Domagoj Bošnjak

Personal information
- Born: April 9, 1995 (age 30) Mostar, Bosnia and Herzegovina
- Nationality: Croatian
- Listed height: 6 ft 6 in (1.98 m)
- Listed weight: 200 lb (91 kg)

Career information
- NBA draft: 2017: undrafted
- Playing career: 2011–present
- Position: Shooting guard / small forward

Career history
- 2011–2015: Široki
- 2014–2015: → Zadar
- 2015–2016: Zadar
- 2016–2018: Cibona
- 2018–2019: Cedevita
- 2019–2020: Rouen
- 2020: Široki

Career highlights
- Bosnian League champion (2012); 2× Bosnian Cup winner (2012, 2014); Croatian Cup winner (2019); Stanković Cup winner (2018);

= Domagoj Bošnjak =

Croatian basketball player

Domagoj Bošnjak (born April 9, 1995) is a Croatian professional basketball player who last played for Široki of the Basketball Championship of Bosnia and Herzegovina and ABA League Second Division. Standing at 1.98 m he plays the shooting guard and small forward positions.

== Professional career ==
Bošnjak started his professional career with Široki during the 2011–12 season. In August 2014 Bošnjak was loaned to Zadar in a one-year deal. After signing for Zadar and spending the 2015–16 season, in August 2016 he moved to Cibona.
After spending a season in Cedevita, in August 2019 he moved to Rouen of the French second-tier LNB Pro B League.
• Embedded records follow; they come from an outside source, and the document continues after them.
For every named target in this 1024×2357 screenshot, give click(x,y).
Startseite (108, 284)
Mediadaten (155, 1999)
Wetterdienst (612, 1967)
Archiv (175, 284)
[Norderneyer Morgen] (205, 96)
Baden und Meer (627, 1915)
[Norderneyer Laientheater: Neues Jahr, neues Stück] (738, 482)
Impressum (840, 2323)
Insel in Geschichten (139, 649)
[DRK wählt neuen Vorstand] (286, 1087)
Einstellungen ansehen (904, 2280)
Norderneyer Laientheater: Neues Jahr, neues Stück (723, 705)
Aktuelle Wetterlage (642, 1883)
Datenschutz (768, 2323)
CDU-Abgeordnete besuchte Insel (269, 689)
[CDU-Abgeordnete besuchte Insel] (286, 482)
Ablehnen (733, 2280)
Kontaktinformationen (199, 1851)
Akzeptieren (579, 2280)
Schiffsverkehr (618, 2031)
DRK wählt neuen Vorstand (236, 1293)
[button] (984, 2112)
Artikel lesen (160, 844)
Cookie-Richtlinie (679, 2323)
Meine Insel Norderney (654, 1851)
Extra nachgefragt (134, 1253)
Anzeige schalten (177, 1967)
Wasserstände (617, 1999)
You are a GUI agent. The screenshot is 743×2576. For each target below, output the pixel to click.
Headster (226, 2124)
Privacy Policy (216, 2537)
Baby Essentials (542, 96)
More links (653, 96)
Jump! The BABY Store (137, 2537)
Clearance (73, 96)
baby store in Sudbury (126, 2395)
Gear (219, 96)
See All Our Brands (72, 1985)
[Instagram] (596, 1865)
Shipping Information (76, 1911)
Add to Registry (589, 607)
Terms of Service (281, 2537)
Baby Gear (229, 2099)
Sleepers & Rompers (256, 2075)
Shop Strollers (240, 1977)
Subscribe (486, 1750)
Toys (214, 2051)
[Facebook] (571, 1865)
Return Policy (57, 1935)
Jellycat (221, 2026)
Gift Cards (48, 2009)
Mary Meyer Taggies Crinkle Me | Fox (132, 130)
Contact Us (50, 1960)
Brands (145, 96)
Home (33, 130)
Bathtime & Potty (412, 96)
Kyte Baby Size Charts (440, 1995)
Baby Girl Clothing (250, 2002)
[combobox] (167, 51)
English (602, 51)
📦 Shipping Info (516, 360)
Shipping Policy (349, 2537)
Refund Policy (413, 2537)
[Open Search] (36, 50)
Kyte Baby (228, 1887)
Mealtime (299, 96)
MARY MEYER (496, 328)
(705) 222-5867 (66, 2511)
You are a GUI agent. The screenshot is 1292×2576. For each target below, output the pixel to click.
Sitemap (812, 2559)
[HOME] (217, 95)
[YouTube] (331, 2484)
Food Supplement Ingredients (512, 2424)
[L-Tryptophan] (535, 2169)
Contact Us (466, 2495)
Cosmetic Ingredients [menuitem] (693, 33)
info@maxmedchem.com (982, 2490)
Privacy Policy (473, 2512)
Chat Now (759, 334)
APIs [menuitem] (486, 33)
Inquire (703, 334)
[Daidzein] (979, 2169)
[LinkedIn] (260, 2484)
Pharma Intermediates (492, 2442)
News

In February, 2020, Bošnjak returned to Široki competing in the Bosnian League and the ABA League Second Division.

He had a very successful career with the Croatian national basketball team youth selections winning altogether three medals in international competitions. He was selected in the 2013 FIBA Europe Under-18 Championship All-tournament team.